_DATASET EXCERPTS:_
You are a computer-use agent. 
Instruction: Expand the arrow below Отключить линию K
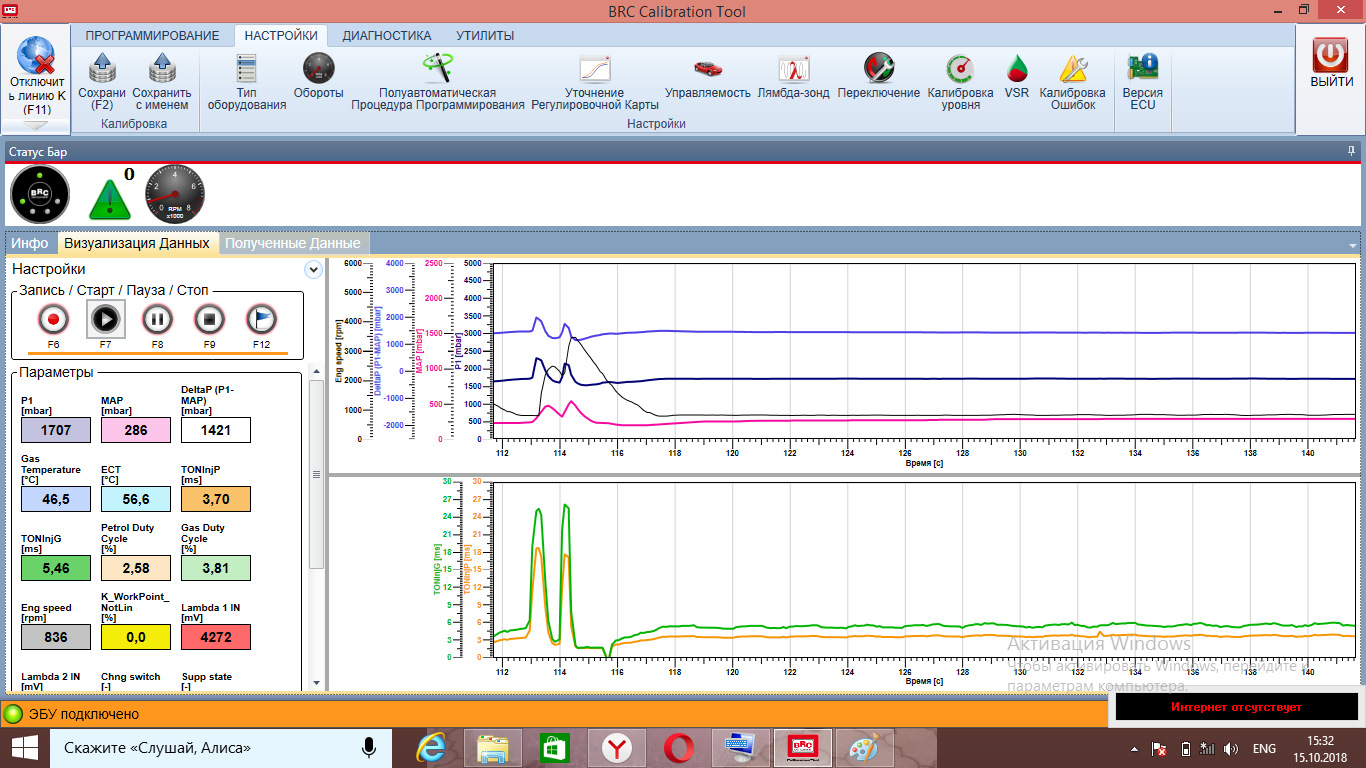click(x=35, y=126)
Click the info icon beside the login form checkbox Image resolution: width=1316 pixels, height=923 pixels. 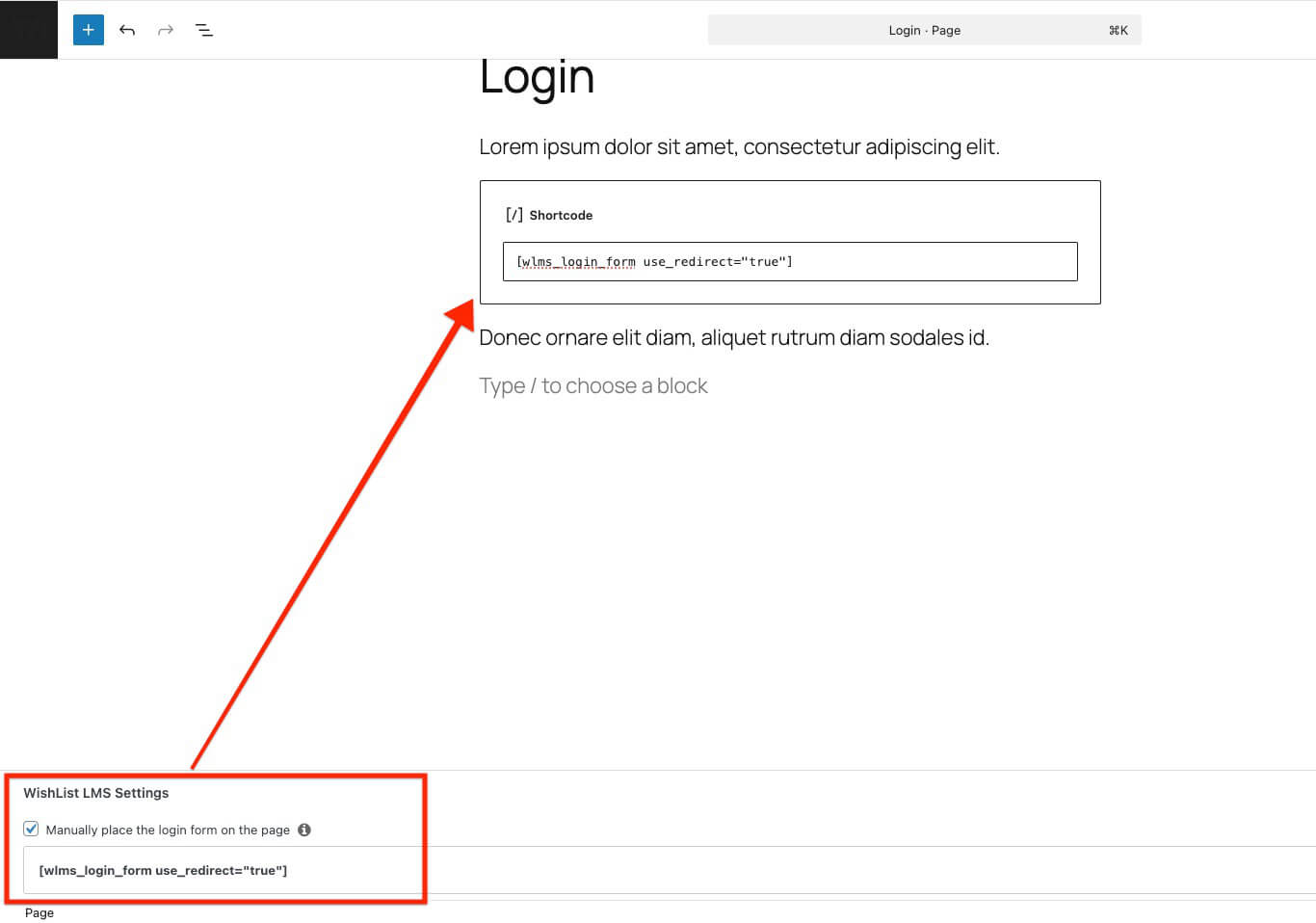click(x=304, y=830)
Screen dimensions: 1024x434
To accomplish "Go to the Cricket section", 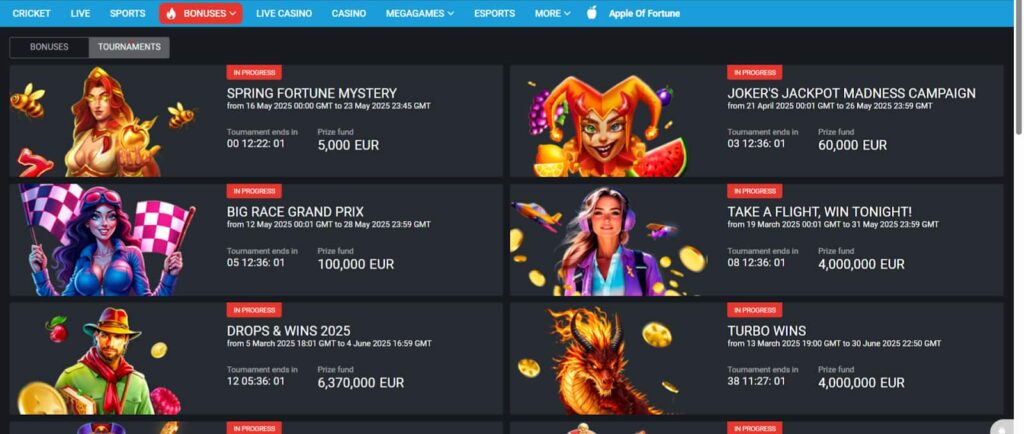I will coord(31,13).
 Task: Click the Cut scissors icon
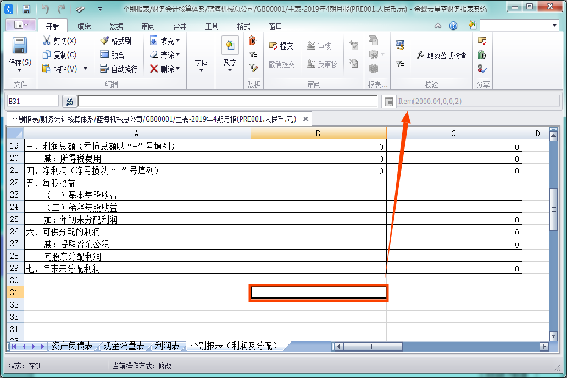[46, 40]
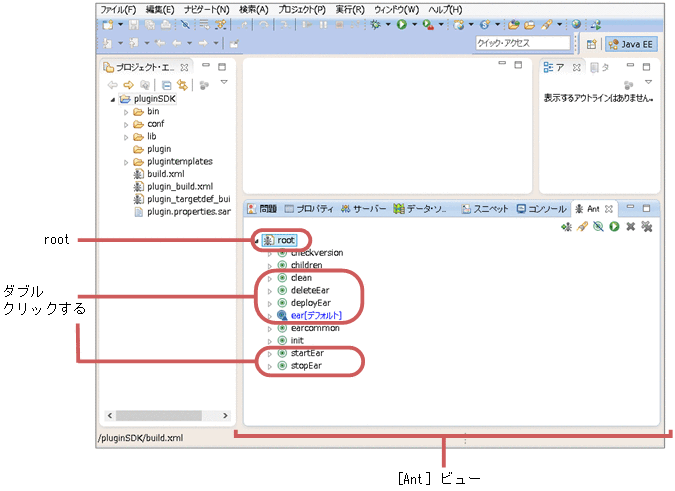
Task: Open the ファイル(F) menu
Action: coord(118,9)
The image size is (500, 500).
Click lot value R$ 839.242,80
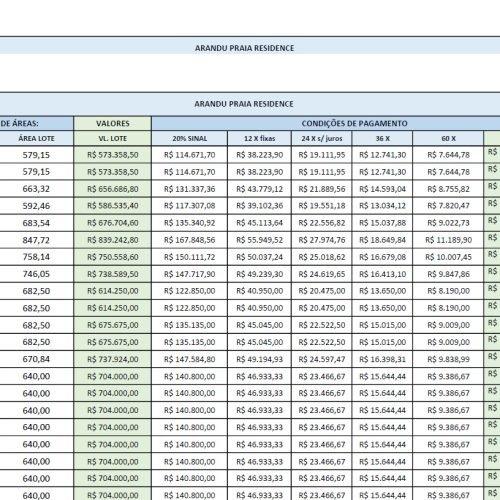coord(113,240)
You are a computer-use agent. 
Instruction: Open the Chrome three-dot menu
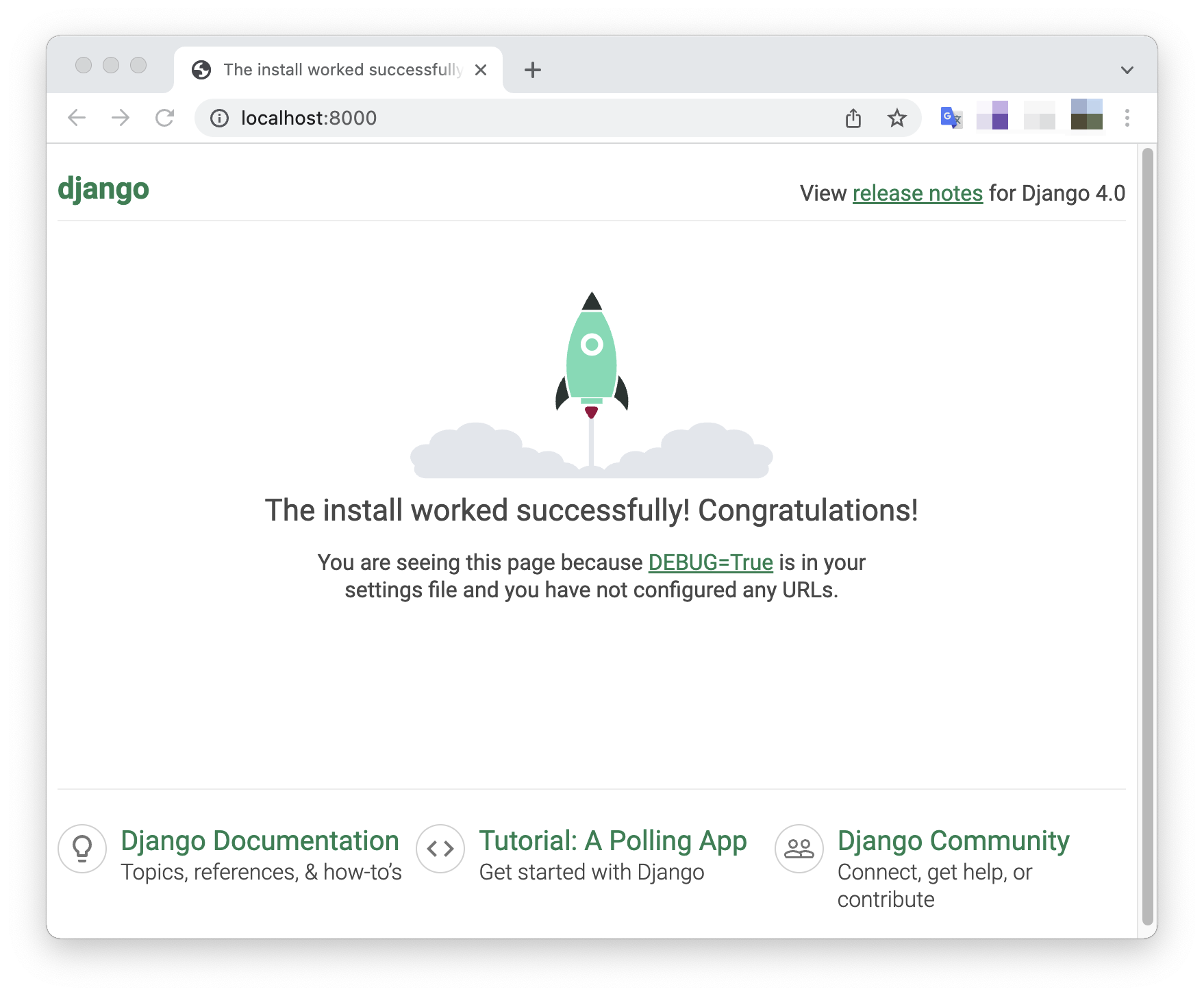[1127, 117]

_EXERCISE DETAILS:_ Starting with the line containing "The image size is (500, 500)." and going through the end of the records, convert the records into a two-column CSV with the columns request and answer. Make one row for each request, put each value in its own quoted field with line breaks turned into spaces, and leave out the pictures.

_SOLUTION FOR THIS EXERCISE:_
request,answer
"The image size is (500, 500). Click lot value R$ 839.242,80","coord(113,240)"
"You are a computer-use agent. Instruction: Open the Chrome three-dot menu","[1127, 117]"